__Requirement__: Skip all pictures; return exactly the lines from the one containing "This screenshot has height=725, width=906." through the end of the data.

Stored data entries:
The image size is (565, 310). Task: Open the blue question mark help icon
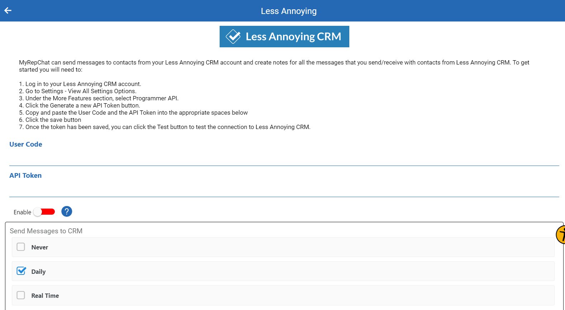(x=67, y=211)
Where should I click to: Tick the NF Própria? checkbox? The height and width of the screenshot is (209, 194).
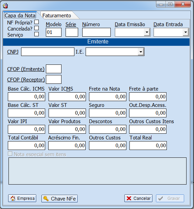[37, 22]
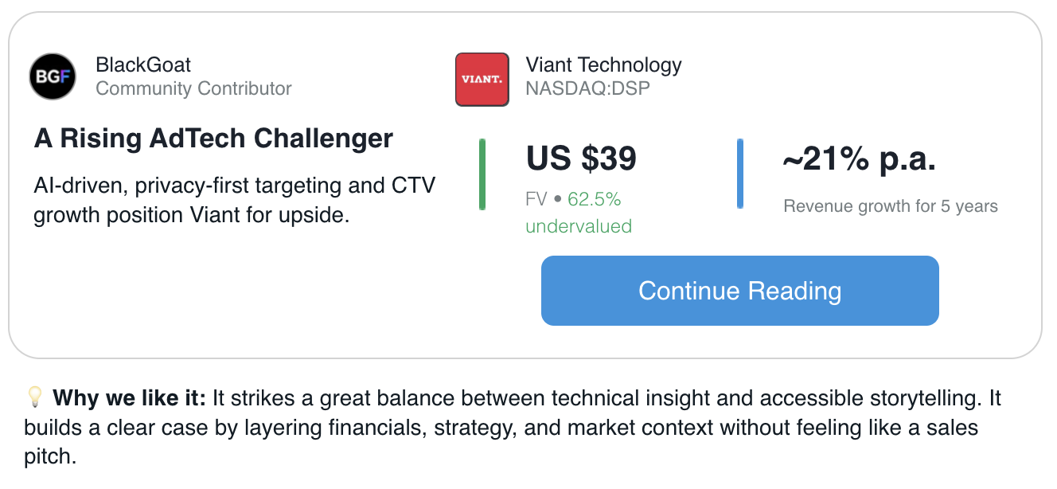Click the NASDAQ:DSP ticker symbol
Viewport: 1057px width, 489px height.
tap(587, 88)
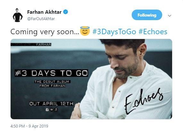The image size is (183, 132).
Task: Toggle the Following button to unfollow
Action: [x=147, y=15]
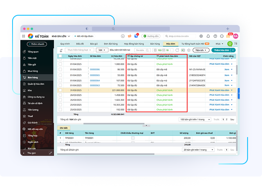Screen dimensions: 262x191
Task: Tick the select-all checkbox in table header
Action: coord(60,56)
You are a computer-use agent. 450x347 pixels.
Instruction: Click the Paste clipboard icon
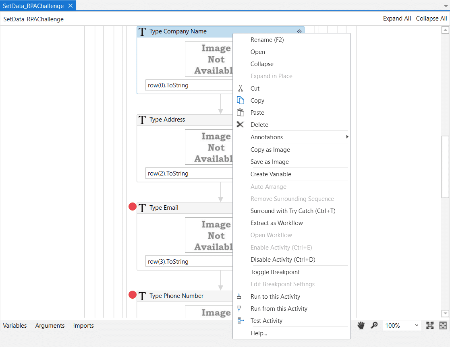tap(241, 112)
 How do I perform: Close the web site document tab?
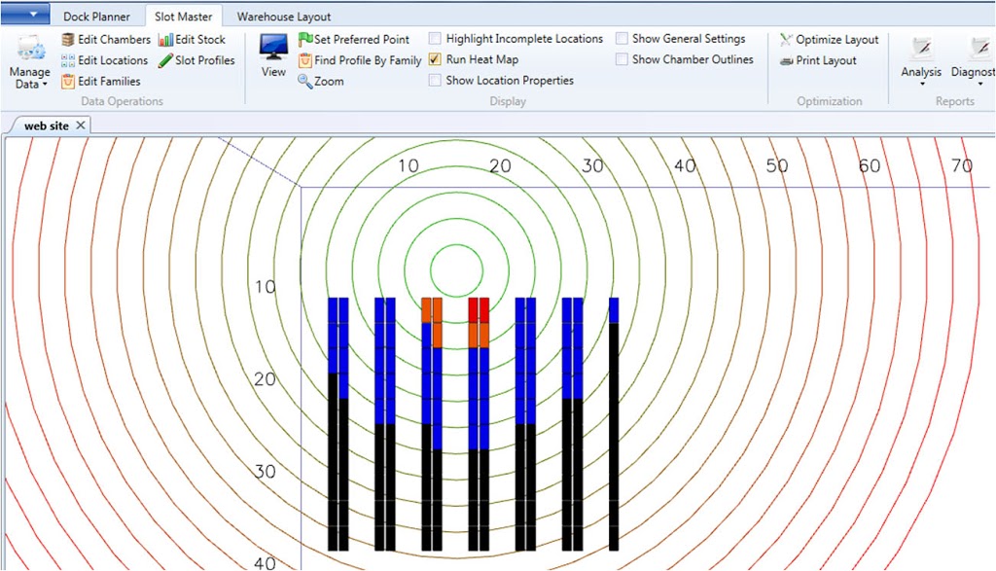[81, 125]
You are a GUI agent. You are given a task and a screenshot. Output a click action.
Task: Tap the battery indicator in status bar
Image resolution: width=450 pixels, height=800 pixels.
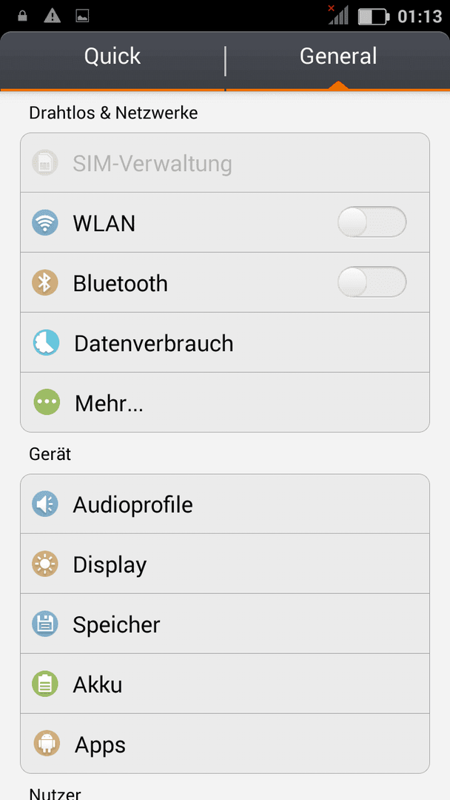374,16
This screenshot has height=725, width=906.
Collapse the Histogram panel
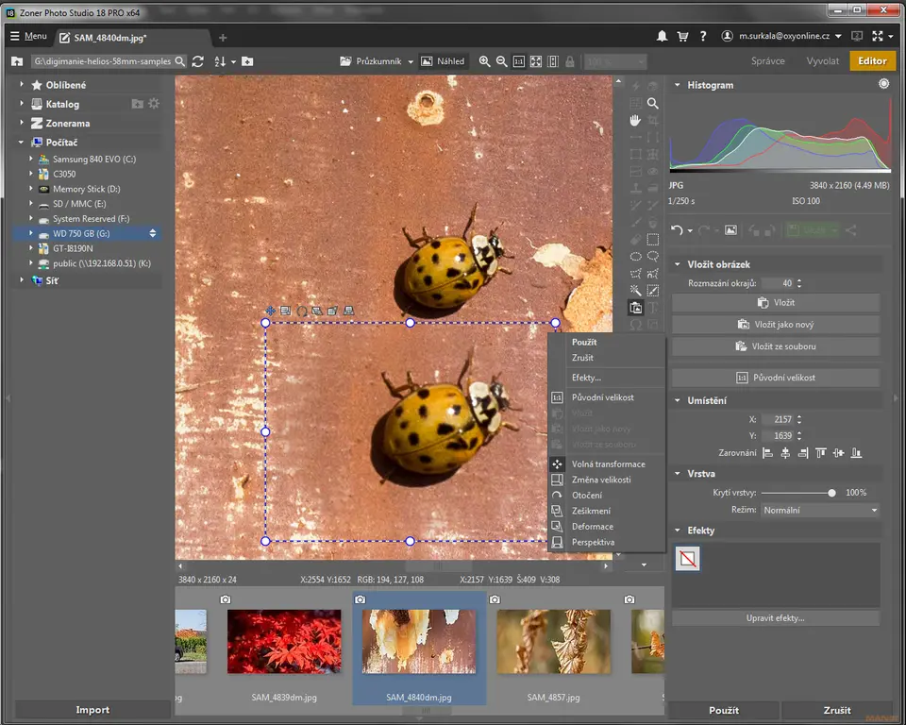point(678,85)
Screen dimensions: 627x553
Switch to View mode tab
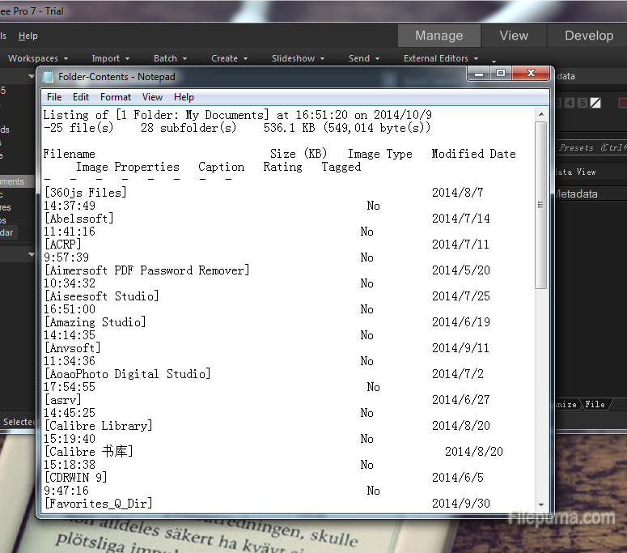tap(514, 36)
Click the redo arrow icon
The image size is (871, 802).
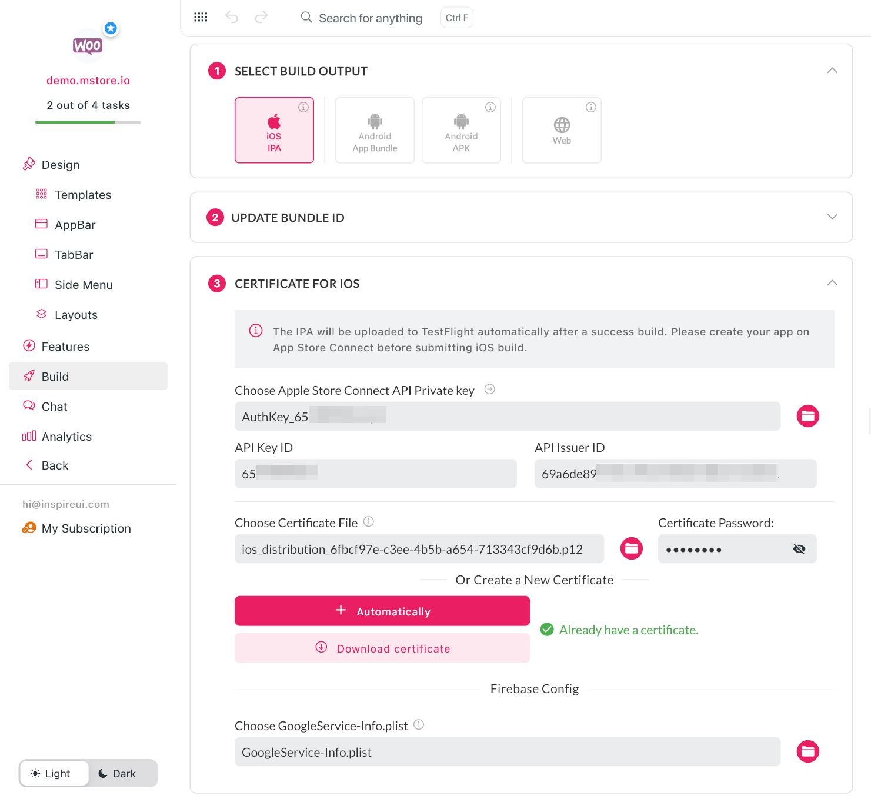(x=261, y=17)
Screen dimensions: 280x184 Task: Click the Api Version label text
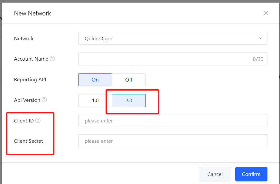coord(27,100)
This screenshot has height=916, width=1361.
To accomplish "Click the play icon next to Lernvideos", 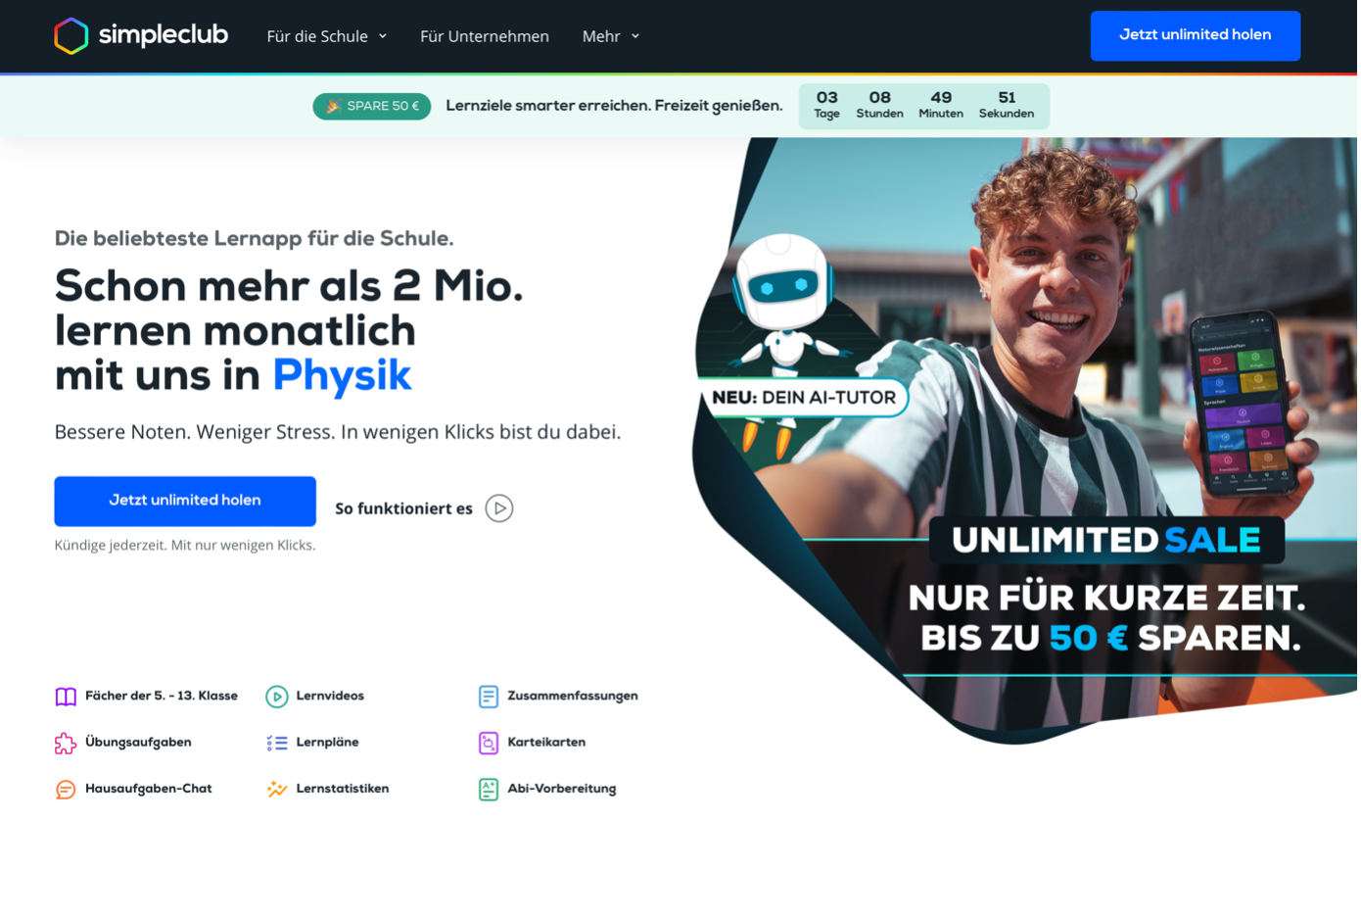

__Result of this exercise__:
This screenshot has height=725, width=906.
Collapse the Histogram panel
point(678,85)
Screen dimensions: 627x553
Switch to View mode tab
tap(514, 36)
Click the redo arrow icon
The image size is (871, 802).
(x=261, y=17)
Screen dimensions: 280x184 Task: Click the Api Version label text
coord(27,100)
This screenshot has height=916, width=1361.
To accomplish "Click the play icon next to Lernvideos", 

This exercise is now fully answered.